DOCUMENT PASSAGE:
============================================================

It’s Not the Wind, It’s the Rain

By Vladimir Brezina

So, Hurricane Irene has come and gone.

In Manhattan—certainly in our corner of the Upper East Side—she hardly happened. Yes, there was quite a lot of rain (in Central Park, almost 7 inches), but not all that much wind. Walking round the Central Park Reservoir yesterday afternoon, I didn’t see a single tree down. (As compared, for instance, to the hundreds brought down almost exactly two years ago by a single violent thunderstorm, the scars of which are still visible.) There were torn leaves scattered everywhere, and the Reservoir was much fuller than usual. But that’s it.

In the rest of Manhattan, too, reporters were hard pushed to show anything really dramatic. The water lapping over the seawall at the Battery was shown over and over.

As a result, New Yorkers feel let down, and worse. The readers’ comments in the New York Times are running heavily against Mayor Bloomberg for ordering major precautions—massive evacuations, a shut-down of the entire transportation system—that, according to the Monday morning quarterbacks, were an absurd overreaction that was obviously motivated by the Mayor’s desire to compensate for his underreaction to last winter’s snowstorm. And where do we get a refund for the two lost days on our Metrocard?

Be that as it may, that’s taking a very narrow view of how catastrophic Irene in fact was.

Irene cut a broad swath straight up the densely populated US East Coast from North Carolina all the way up to Vermont. And she was a very large, slow-moving system—just right to drop a lot of rain.  And Irene has. It’s been not so much the wind, or even the dreaded coastal storm surge, but rather inland floods that have been the major cause of devastation.

Here is Margaretville, in the Catskill Mountains of New York, being wiped out by the overflowing East Branch of the Delaware River yesterday.

============================================================

DATASET CONTENT:
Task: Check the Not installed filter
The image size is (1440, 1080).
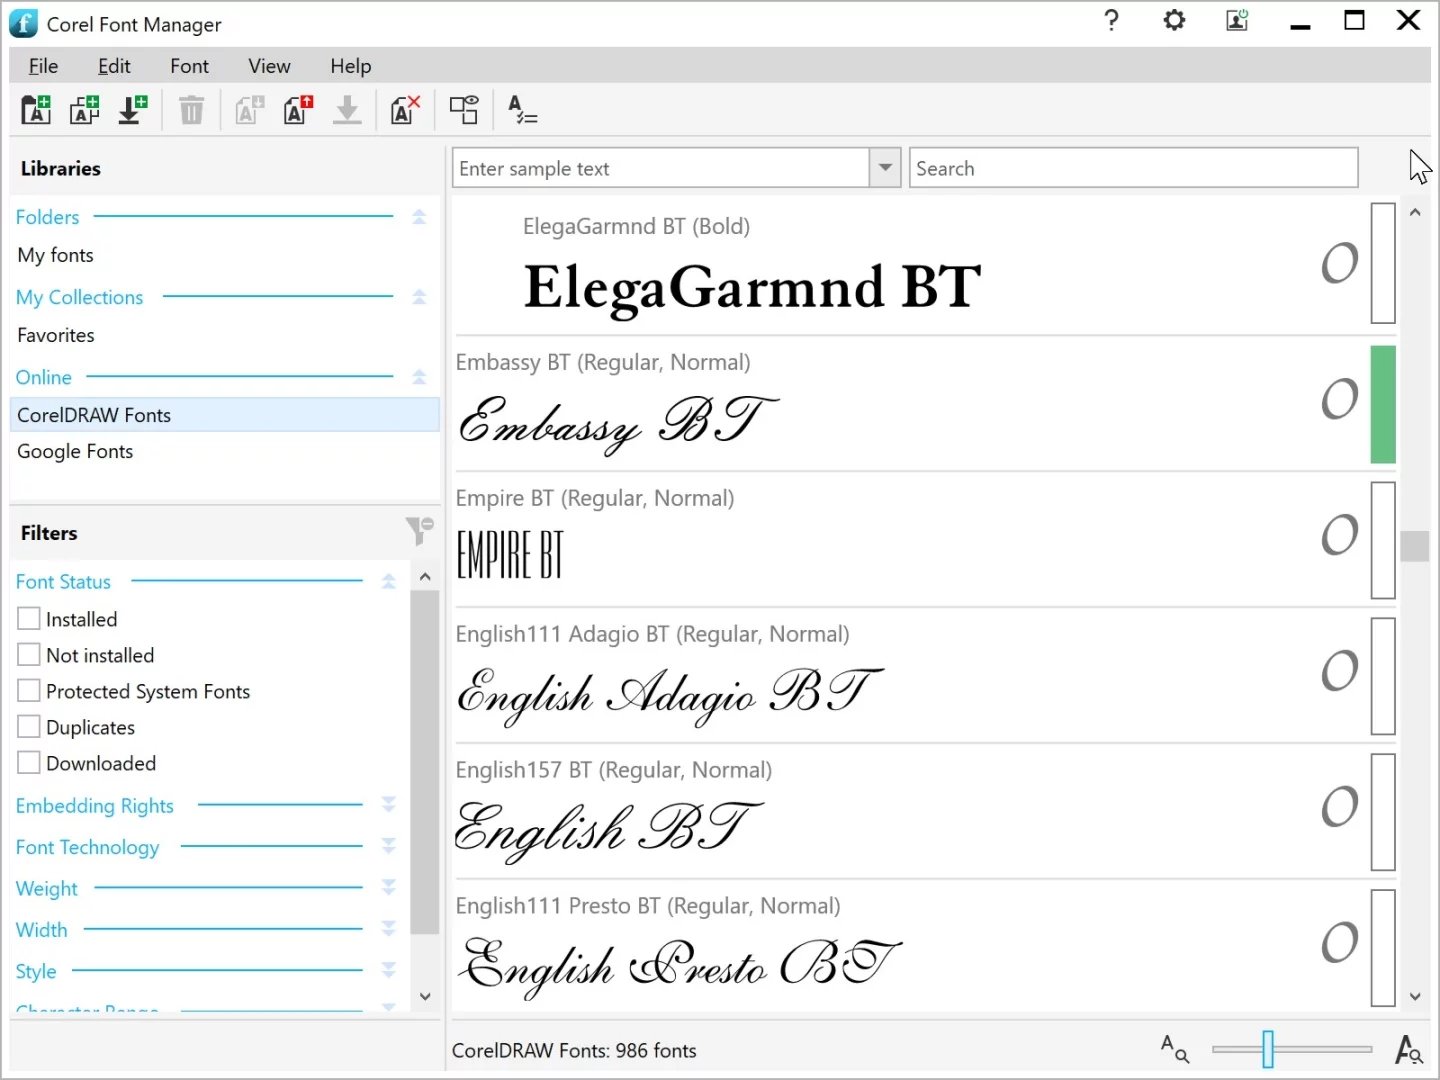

============================================================

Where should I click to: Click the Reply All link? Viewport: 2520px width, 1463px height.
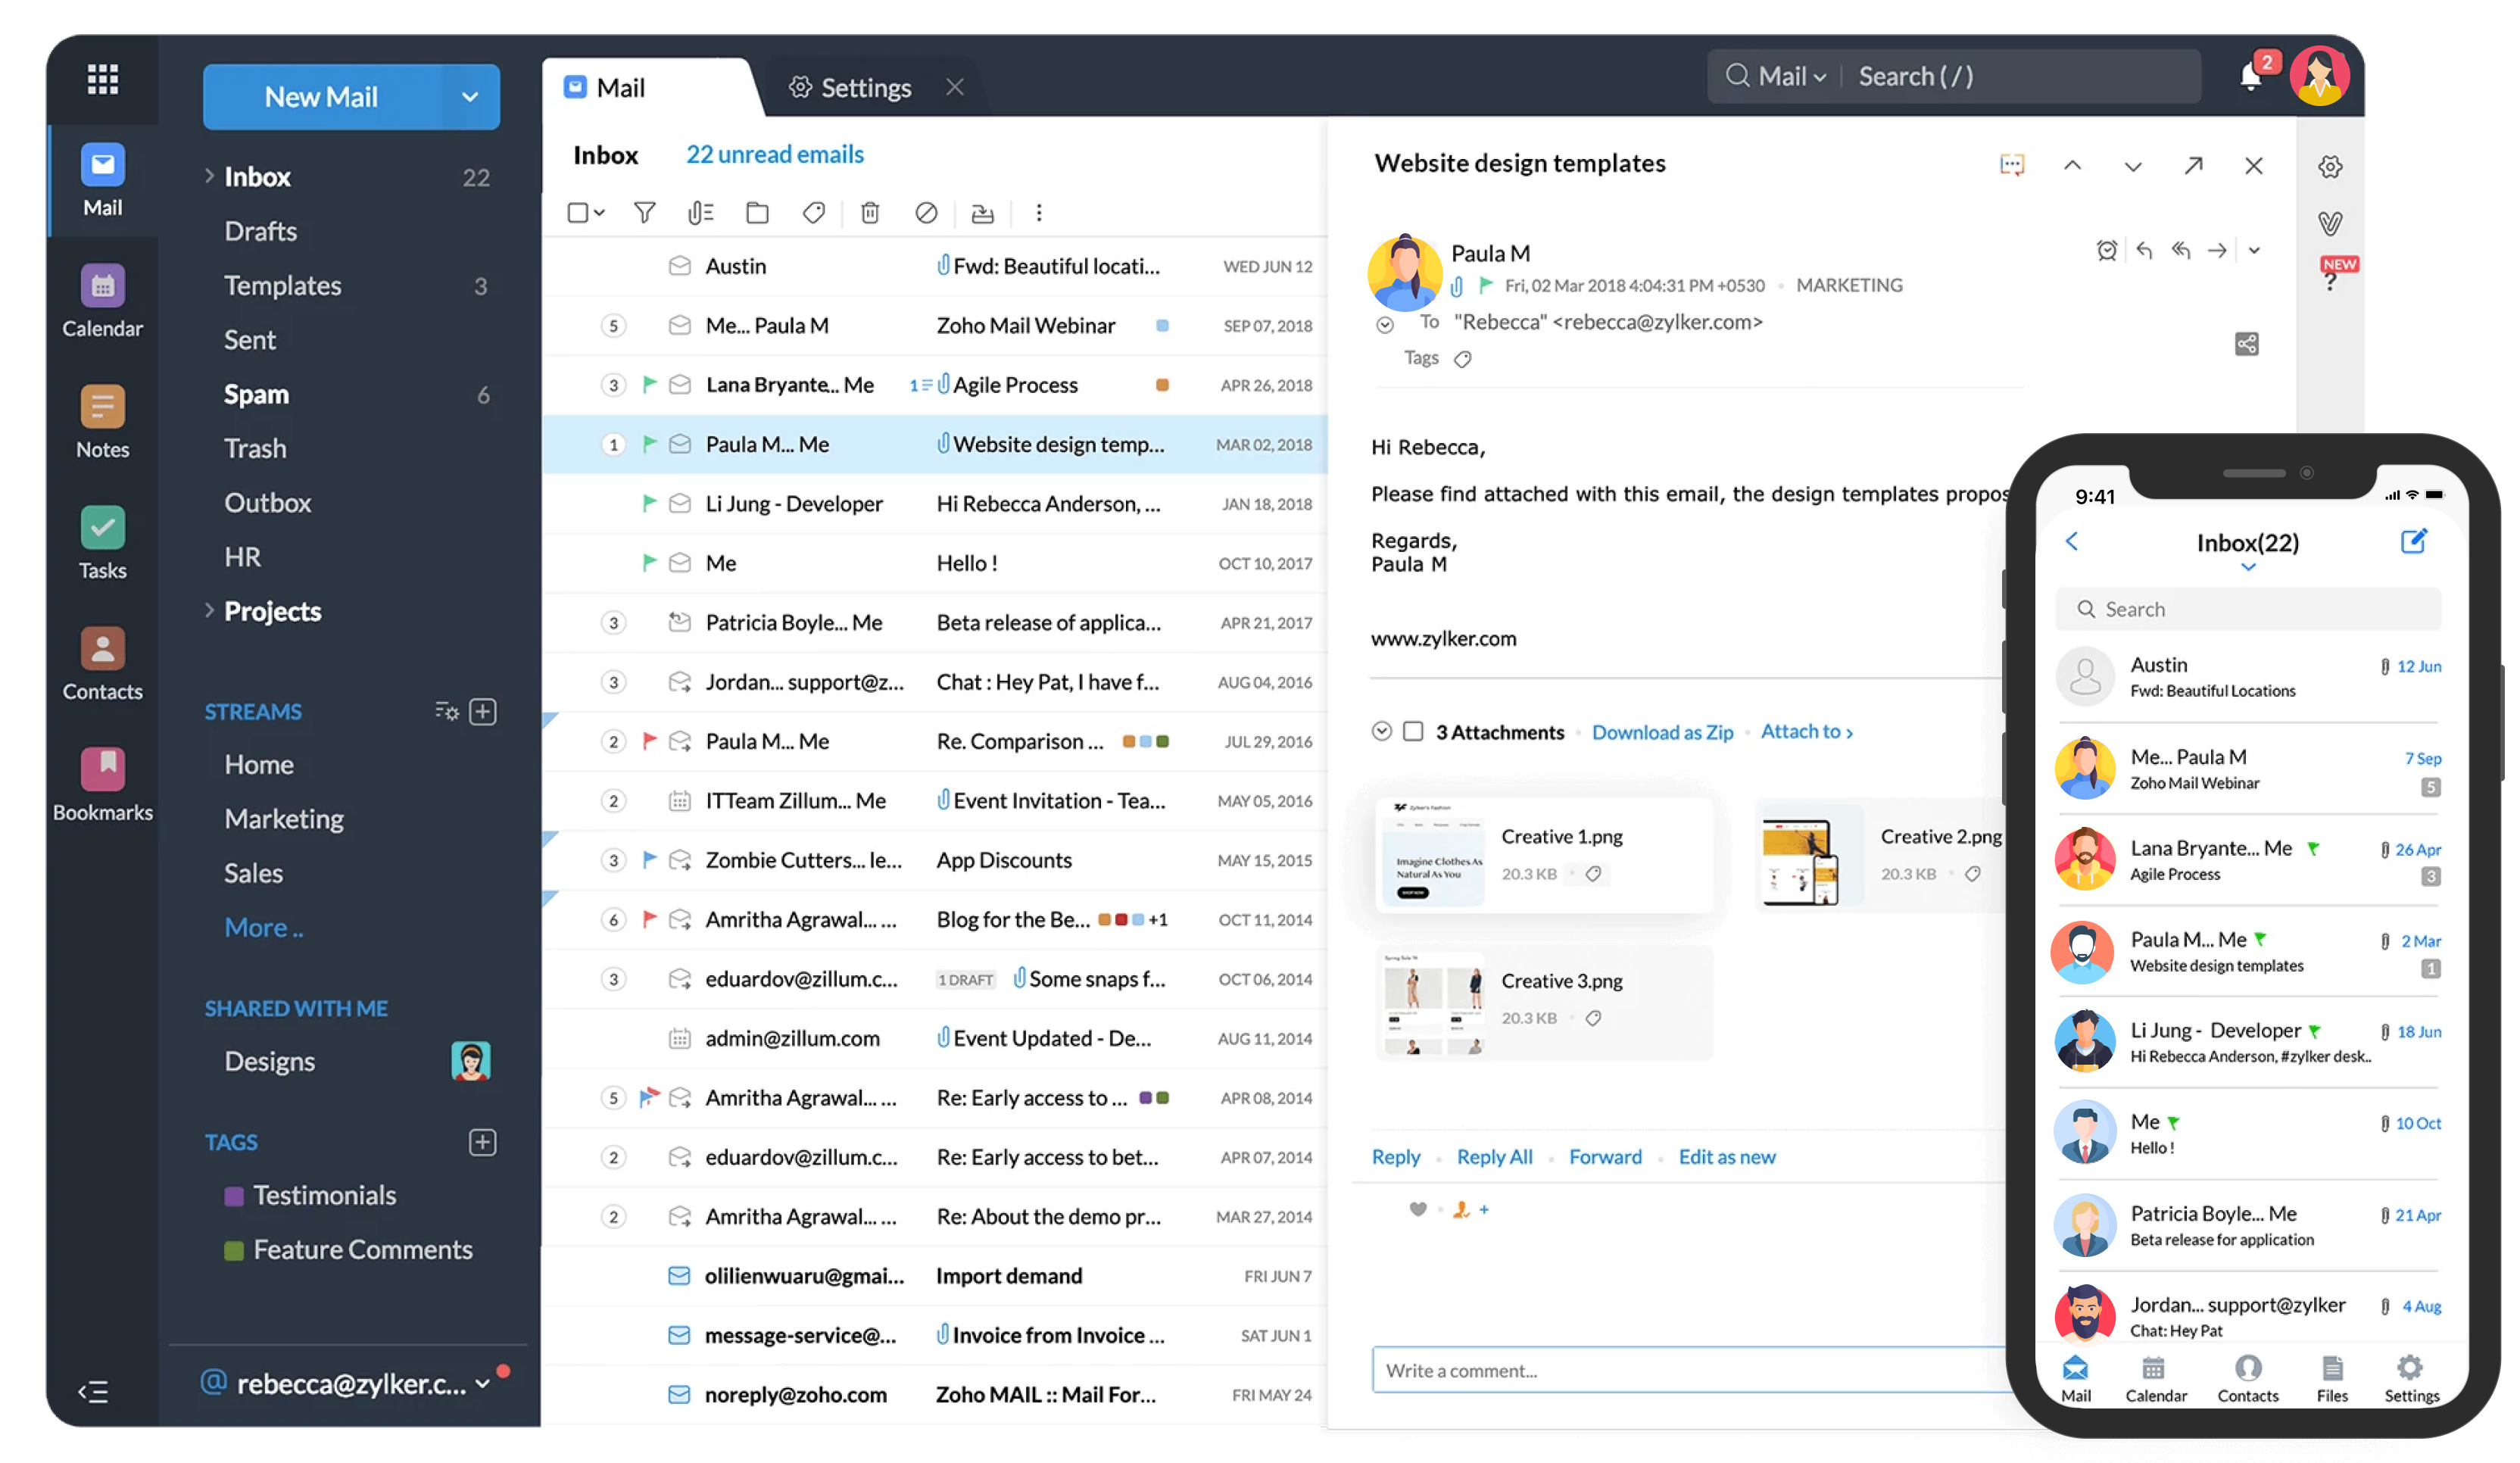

============================================================

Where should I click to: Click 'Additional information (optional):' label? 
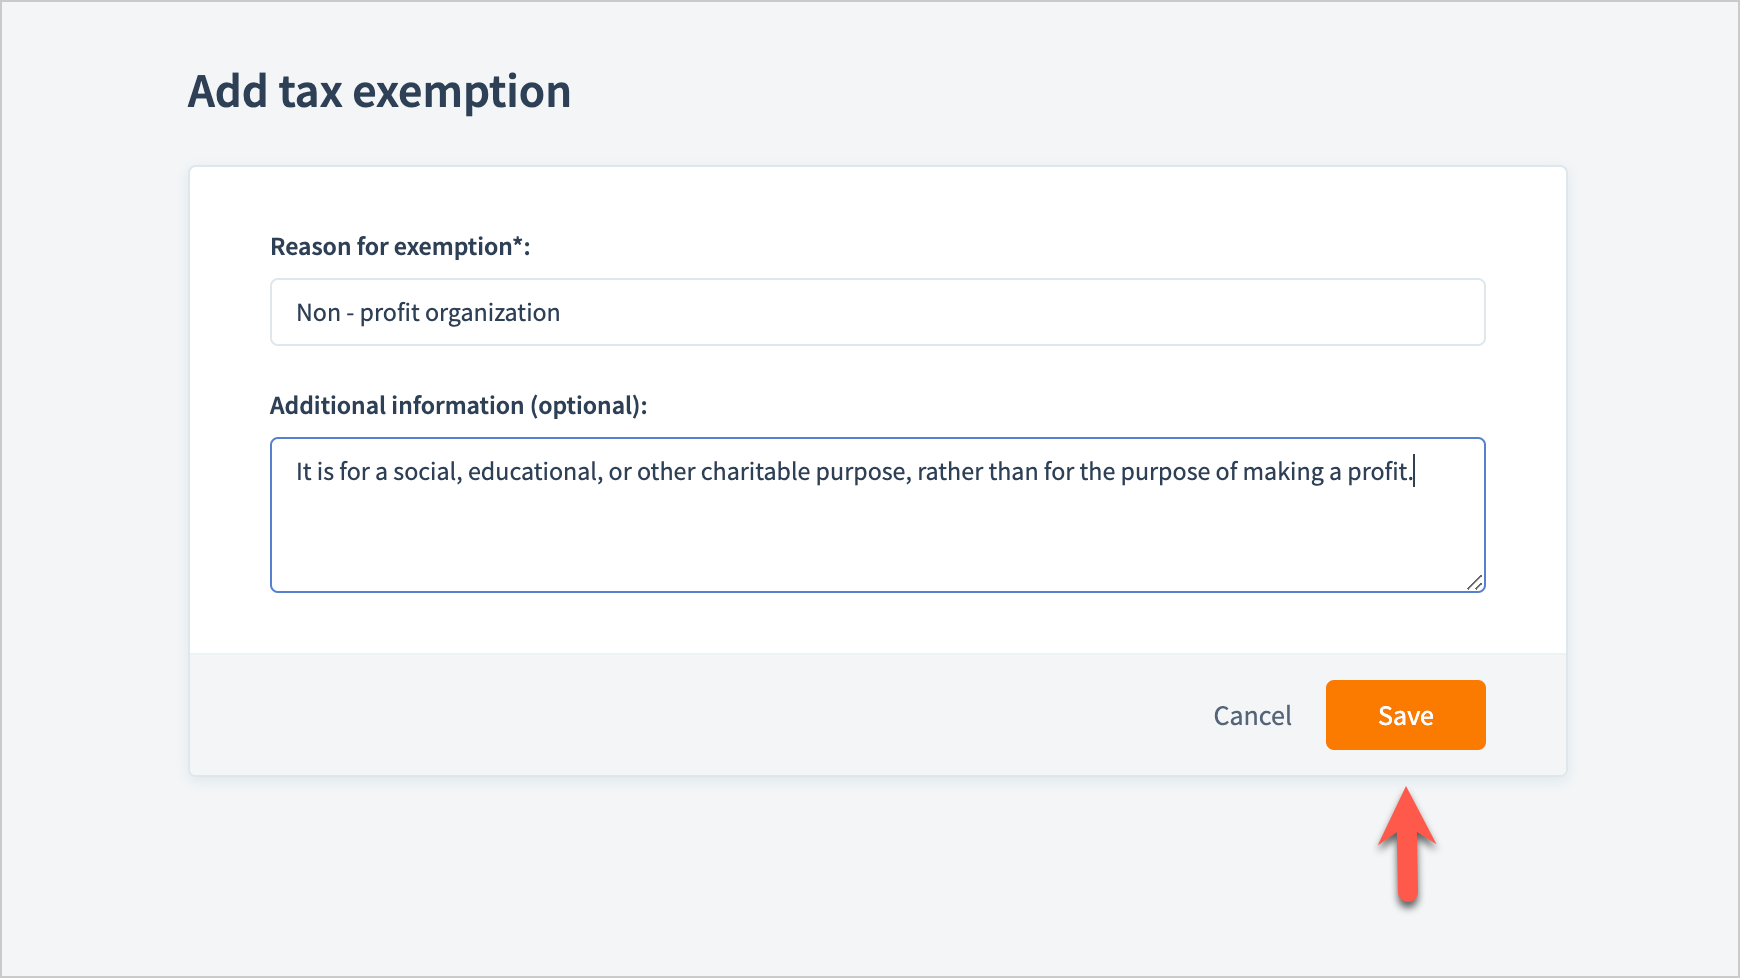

============================================================

TASK PROMPT:
Put this sentence from the Hurricane Irene text into Spanish: "It’s been not so much the wind, or even the dreaded coastal storm surge, but rather inland floods that have been the major cause of devastation."

EXERCISE ANSWER:
No ha sido tanto el viento, ni siquiera la temida marejada ciclónica en la costa, sino más bien las inundaciones tierra adentro las que han sido la principal causa de devastación.